C’è una concomitanza che fa pensare fra l’anniversario della inchiesta “storica” di trenta anni fa e l’indizione di un referendum sulla giustizia. La domanda più che legittima pone interrogativi che, proprio nel ricordo di una inchiesta che doveva imporre l’onestà e la pulizia della politica, si avverte l’esigenza di una chiamata alle urne di un Paese che ha vissuto in prima persona quella vicenda che, ancor prima di risolversi nelle aule di giustizia con sentenza finali, si tradusse in una vera e propria condanna senza scampo, conclusasi con la cancellazione di una Repubblica: la Prima.

La concomitanza vorrebbe sfuggire a qualsiasi ombra partitico-politica, non fosse altro per motivi chiamiamoli così temporali. Ma è proprio l’esigenza di indire oggi un referendum che getta una luce diversa (non nuova, intendiamoci) su un esito giudiziario che solo per ragioni di comodo definiamo con questo termine, ma che in realtà poco o nulla ha e aveva a che fare con l’applicazione di leggi e sentenze. Certo, leggi e norme non mancarono e furono addirittura sprecate ma la spinta, il fomite, la ragione, the reason why che condussero a quella fine – unica nella cronaca e nella storia di qualsiasi democrazia europea – si iscrivono nel libro di una giustizia manipolata, stravolta, piegata a esigenze diverse e funzionali a risultati nei quali è stata privilegiata la politica, se non addirittura partitica.

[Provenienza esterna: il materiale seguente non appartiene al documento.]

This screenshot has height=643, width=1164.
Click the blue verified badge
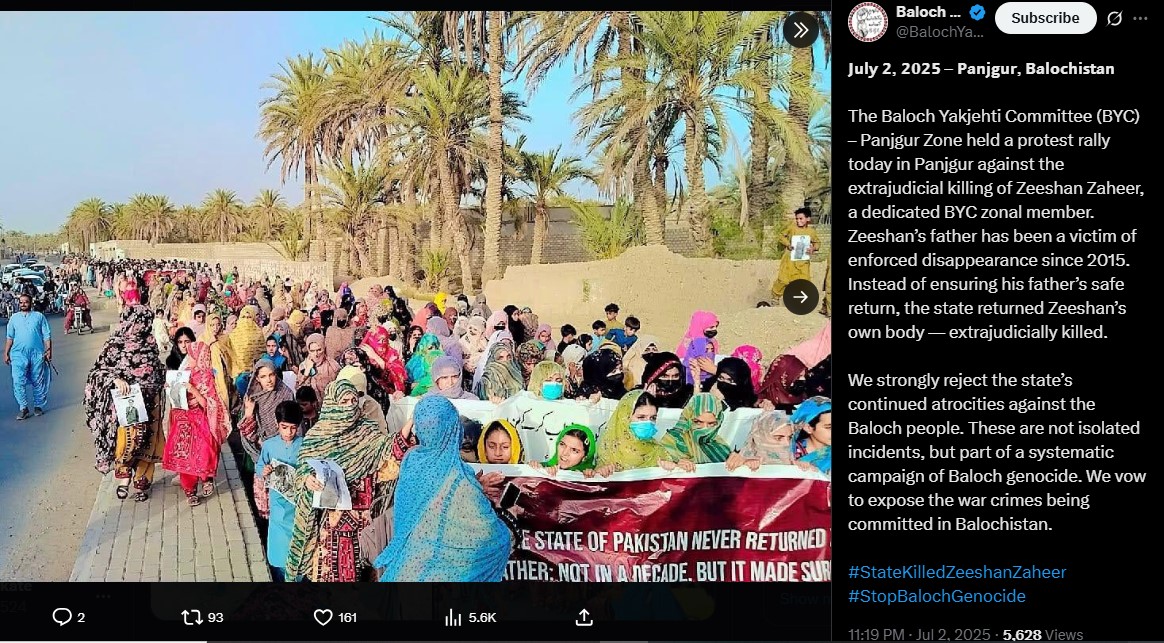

Dunque, la celebrazione o una cosa del genere come un anniversario non può che risultare una operazione falsa e falsata, se non si getta uno sguardo non offuscato dalla ideologia o dalla superficialità su vicende che il passare del tempo rendono distanti soltanto per chi ne vuole cancellare, o dimenticare, l’effetto dissolutore di ben cinque partiti democratici. Quale fu il limite vistoso di quella inchiesta – che già manteneva al suo interno dei germi distruttivi, sol che si pensi all’abuso del carcere preventivo per ottenere confessioni e chiamate di correo – e che già dall’inizio ne rivelava ai pochissimi ma attenti osservatori (in primis questo giornale e il suo direttore, Arturo Diaconale) le carenze e la pericolosità?

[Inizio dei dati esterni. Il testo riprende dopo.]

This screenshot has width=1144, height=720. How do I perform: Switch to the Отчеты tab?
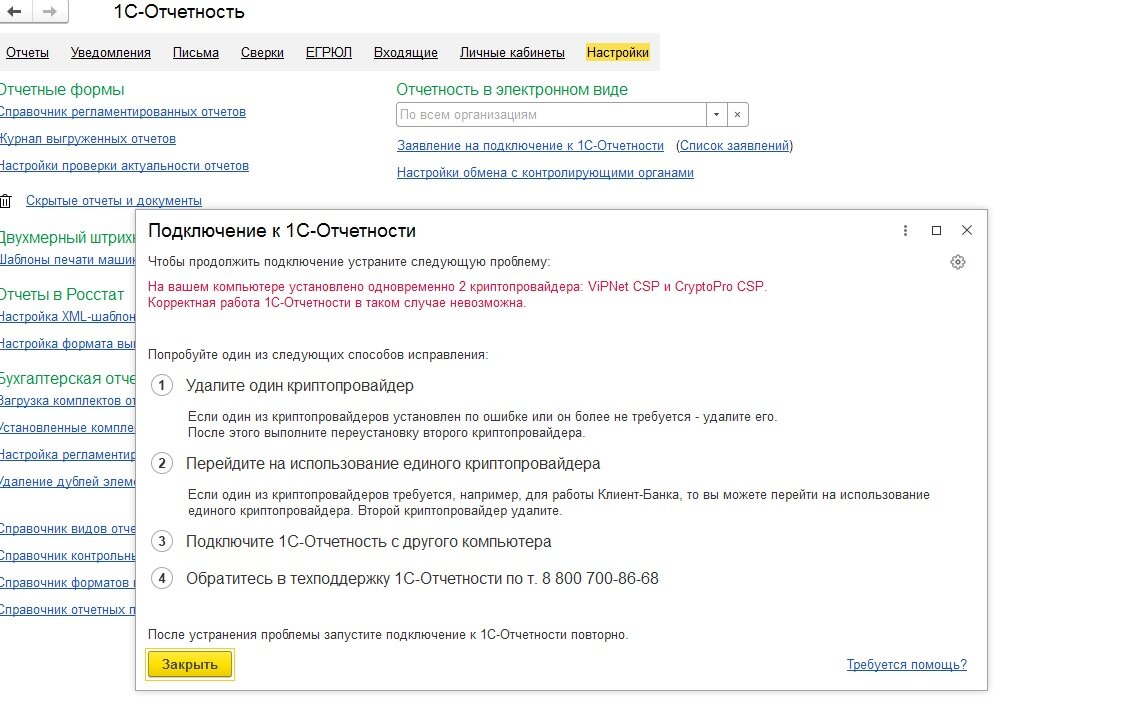tap(27, 53)
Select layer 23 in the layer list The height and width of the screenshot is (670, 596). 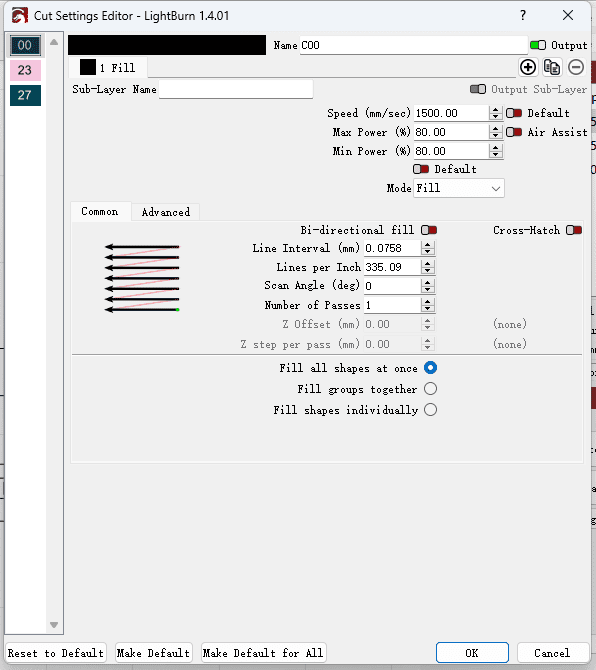point(25,70)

La più vera colpa dell’inchiesta Mani Pulite fu la sua parzialità. E usiamo questo termine solo in apparenza pacato ma che, nella cercata e voluta strutturazione nel suo opposto mancò proprio quel primario e urlato obiettivo che la giustificava, approfittando dell’appoggio di un’opinione pubblica esaltata da mass media alla ricerca dell’audience che saldava in un unico abbraccio mortale la facile popolarità dell’accusa con qualsiasi possibilità di difesa, facendo strame del sacrosanto principio di innocenza, stravolto e irriso da un giustizialismo inesausto.

Fu un’inchiesta politica, non solo perché non premette molto sulle accuse agli imprenditori (salvo ben studiate eccezioni) dispensatori di tangenti in quanto concussi (sia detto una volta per tutte che il salvataggio in toto della Fiat fu scandaloso) ma perché salvò gli eredi del Partito Comunista italiano poi Partito Democratico della Sinistra che quanto a tangenti, soprattutto con la madre Russia, potevano riempire intere biblioteche, per non dire del miliardo portato in una valigetta da Raul Gardini a Botteghe Oscure. Silenzio dell’accusa su tutto questo.

La ventata che accompagnò l’inchiesta del secolo può bene iscriversi nell’album di un giustizialismo da sempre estraneo alla tradizione italiana ma dal quale derivarono frutti politici immediati che, a ben vedere, si sono proiettati fino ai nostri giorni, dentro l’insieme dei partiti uno dei quali, il Movimento Cinque Stelle, si è sempre proclamato “partito dei giudici”, ottenendo purtroppo un grande successo. Che, secondo i sondaggi più recenti, tende irresistibilmente a calare, testimoniando l’antica regola che non bastano i voti, anche tanti, per dimostrarsi all’altezza di responsabilità che il vuoto e l’incapacità annullano, tanto da fare esclamare dai convinti di allora, sia pure a bassa a voce: “Ma perché li ho votati?”.